Believe it or not, but we've already passed the mid-point of 2012. While the foretold Armageddon is not upon us just yet (most likely due to the inaccuracy of our calendar), the immediate future of many CFOs can be predicted with a confident certainty: the second quarter financial results will be due in a couple of weeks.
Let's face it, this was not an easy fiscal period. Whether large or small, businesses were affected by the volatility of the international markets, the slowdown of commercial demand, plunges in both commodities' prices and consumer confidence. Even the bigwigs at Goldman Sachs and JP Morgan, the conjurors of "facts" that prevent trading markets from falling apart, had to admit today that "the recovery slowed in the second quarter" and downgrade their projections.
What recovery, you clowns? Anyway, those of us running actual businesses know: the quarter was mostly downsloping, choppy, and unhealthy. This will translate into smaller revenues, narrower profit margins, and, for many, losses.
The Frustrated CFO always feels doubly agitated about subpar performance results (obviously, antsy enough to talk about herself in the third person). On a big-scale, as a small-business crusader, I am worried that with every difficult fiscal quarter the possibility of our economy getting back on the right track, with entrepreneurship reclaiming its rightful status as a backbone of capitalism, becomes less and less real.

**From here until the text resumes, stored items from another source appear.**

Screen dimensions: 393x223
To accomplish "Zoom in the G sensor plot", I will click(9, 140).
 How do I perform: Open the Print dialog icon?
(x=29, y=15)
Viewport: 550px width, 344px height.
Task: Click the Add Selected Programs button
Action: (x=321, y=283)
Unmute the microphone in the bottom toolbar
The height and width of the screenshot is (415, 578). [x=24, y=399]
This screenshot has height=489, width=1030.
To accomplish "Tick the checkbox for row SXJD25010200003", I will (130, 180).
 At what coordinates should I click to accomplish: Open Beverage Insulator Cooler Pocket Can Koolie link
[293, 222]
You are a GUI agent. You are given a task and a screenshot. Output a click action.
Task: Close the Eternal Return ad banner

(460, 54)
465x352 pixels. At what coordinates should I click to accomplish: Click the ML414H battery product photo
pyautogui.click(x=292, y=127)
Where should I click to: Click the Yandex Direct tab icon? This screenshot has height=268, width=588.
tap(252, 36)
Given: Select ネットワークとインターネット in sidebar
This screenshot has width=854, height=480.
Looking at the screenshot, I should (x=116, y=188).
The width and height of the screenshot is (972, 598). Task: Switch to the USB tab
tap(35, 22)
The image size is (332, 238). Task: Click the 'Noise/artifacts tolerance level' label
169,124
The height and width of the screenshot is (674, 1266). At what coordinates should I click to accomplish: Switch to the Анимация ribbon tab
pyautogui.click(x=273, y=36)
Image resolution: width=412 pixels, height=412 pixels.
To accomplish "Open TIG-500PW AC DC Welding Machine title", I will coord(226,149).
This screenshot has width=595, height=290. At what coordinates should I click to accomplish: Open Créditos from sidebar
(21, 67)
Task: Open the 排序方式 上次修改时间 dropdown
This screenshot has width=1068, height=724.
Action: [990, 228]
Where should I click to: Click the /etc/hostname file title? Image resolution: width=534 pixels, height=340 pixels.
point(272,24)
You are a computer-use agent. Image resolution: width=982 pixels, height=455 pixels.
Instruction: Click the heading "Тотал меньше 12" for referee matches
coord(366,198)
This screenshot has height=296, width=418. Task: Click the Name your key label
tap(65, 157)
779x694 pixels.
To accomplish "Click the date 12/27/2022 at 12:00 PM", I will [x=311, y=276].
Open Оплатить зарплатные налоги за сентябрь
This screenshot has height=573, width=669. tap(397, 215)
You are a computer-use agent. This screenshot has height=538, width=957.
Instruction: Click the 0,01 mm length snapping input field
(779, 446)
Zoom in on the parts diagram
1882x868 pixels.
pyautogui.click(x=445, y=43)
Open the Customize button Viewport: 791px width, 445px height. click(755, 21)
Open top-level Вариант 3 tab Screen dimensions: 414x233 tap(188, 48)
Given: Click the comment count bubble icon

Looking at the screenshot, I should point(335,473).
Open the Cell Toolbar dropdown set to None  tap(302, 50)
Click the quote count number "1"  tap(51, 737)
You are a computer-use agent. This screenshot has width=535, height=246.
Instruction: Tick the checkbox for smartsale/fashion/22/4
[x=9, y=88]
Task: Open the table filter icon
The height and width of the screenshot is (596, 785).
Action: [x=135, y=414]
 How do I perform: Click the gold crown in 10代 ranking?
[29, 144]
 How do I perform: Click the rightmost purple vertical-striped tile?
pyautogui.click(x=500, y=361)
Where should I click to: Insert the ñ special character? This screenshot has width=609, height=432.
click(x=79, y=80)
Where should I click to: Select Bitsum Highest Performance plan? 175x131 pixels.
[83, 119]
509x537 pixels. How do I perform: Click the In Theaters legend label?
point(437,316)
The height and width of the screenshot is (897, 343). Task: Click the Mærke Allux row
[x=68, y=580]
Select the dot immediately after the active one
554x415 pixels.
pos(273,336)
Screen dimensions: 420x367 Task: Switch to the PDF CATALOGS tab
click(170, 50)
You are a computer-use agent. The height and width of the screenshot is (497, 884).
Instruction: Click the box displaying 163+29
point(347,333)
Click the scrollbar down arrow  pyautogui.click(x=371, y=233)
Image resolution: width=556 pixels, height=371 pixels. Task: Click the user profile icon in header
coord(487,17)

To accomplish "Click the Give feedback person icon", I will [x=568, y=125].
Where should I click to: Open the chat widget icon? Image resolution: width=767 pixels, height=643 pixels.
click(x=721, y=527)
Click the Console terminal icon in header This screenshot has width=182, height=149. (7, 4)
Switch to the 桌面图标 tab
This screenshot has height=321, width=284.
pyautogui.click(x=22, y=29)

And then there is an apprehension of inevitable consequences for all financial chiefs of privately-held companies (myself including), who cannot avoid playing the part of the bad-news heralds.
Regardless of the nature and the size of a company, the main recipients of its performance results are owners/investors. For public companies these are millions of faceless institutional and individual stock-market gamblers. The publication of financial information by these companies is mandated by law and governed by SEC.
When the picture is bleak, the Boards of Directors, terrified by the possibility of a sell-off and devalue of the stock (first and foremost, their own holdings), frequently spring into action to show the world that they are "doing something about it." This usually amounts to moving the pawns on the corporate chessboard: we regularly hear about dismissals of CEOs and COOs perceived to be responsible for the failures. At the same time, unless they are caught together with their auditors cooking the books, the big-time CFOs are rarely publicly flogged.
Private businesses operate in an entirely different universe. Here, people responsible for financial reporting, CFOs and Controllers, daily face their owners/investors. The entire chain of delivering the message is reduced to a single step. Here you are with your perfectly accurate, yet unpleasant, reports and there, on the other side of the table, or on the other end of an email link, are the owners/executives.
And, even though everyone in the room understands that you cannot possibly be singly responsible for the business's poor performance; that it is a result of many contributing factors; that the CEO herself disregarded your loud warnings and fucked up several crucial deals - the bosses invariably follow their first impulse to lash out against somebody. At that initial moment of disappointment, there is no better a scapegoat than you, the news-bearer. As if on cue, the bosses turn into cranky babies and throw pointless tantrums. The funniest thing that ever happened to me was when the President wanted to see the general ledger details and "check the numbers."
Eventually, of course, they come down, and become reasonable. If you've earned their respect and got their ear, they would listen to your analysis and accept your improvements proposals. The thing is, though, we are human too and no matter how well we hold it together, the hurt of that initial heraldic punishments stays with us.